Earlier in the year, TransLink held open houses on plans to build a six-lane replacement that would include two lanes for truck traffic. New Westminster objected, arguing that a bigger bridge would cause more stress on its already congested routes of McBride Boulevard, Royal Avenue and Columbia Street with no room to expand any of them.
"We've done a lot of work in the last six months to slow this whole thing down and look at it on a more regional basis," said Puchmayr. "We've met with Burnaby, and we've met with Surrey and we're going to meet with Vancouver. [Surrey is] certainly willing to go back to TransLink and ask them about different options … They understand now that it would require some expropriation to put in extra capacity."
Surrey Coun. Marvin Hunt said he hadn't really considered six lanes being a problem for New Westminster because McBride has four lanes and Royal and Columbia have a lane each for getting on and off the bridge.
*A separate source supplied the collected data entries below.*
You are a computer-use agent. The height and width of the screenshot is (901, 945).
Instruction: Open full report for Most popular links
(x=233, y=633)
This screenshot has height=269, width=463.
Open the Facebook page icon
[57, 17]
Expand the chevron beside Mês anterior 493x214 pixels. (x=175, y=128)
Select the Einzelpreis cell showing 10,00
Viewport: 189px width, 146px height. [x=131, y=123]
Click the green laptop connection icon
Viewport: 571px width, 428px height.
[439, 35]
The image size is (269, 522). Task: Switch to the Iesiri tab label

"By my mathematics that counts six. That's why I never considered it a problem … We were for all intents and purposes fairly ignorant of their concerns," said Hunt, who couldn't recall the two councils getting together in his 22 years as a councillor. "The reality is when neighbours get together and talk, you start to see the other guy's perspective and you appreciate it. By the same token I want to find solutions … That doesn't mean we have changed our position on a six-lane bridge, because a six-lane bridge makes sense to us. The challenge is how do you change things on the New Westminster side."
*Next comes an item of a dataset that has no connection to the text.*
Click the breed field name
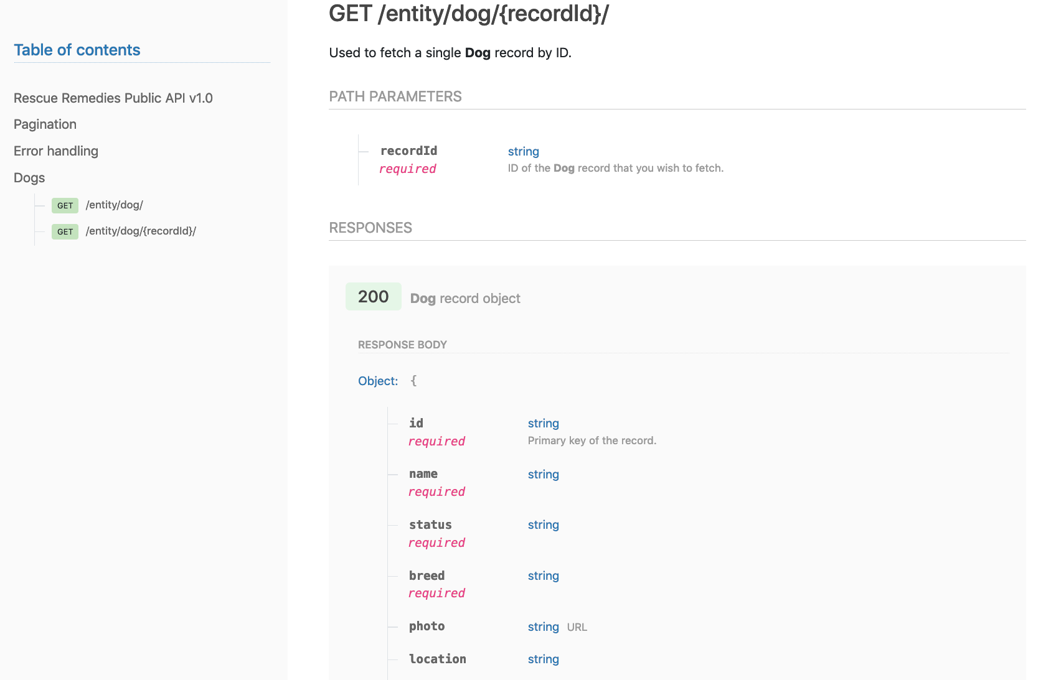 [427, 575]
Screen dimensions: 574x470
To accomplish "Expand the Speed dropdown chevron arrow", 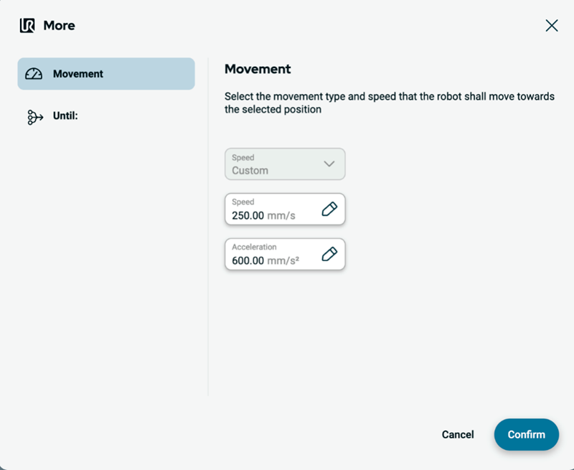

Puchmayr said New Westminster isn't without sympathy for Surrey.
"We totally hear them when it comes to their concerns about the expansion of SkyTrain and transit. We totally support lobbying on their behalf to make sure they're better served by transit. That would help New Westminster as well," said Puchmayr.
He admitted that suggested alternatives such as fixing the current structure, turning it into a three-lane bridge, or a new four-lane drew a few snickers from the Surrey side of the table.
"We believe in inter-city commerce, we just don't believe we can add truck capacity," said Puchmayr. "We do need to move goods, and we do need to move people, but people have to realize we can't have more capacity in New Westminster without massive expropriation. There just isn't the real estate to do it."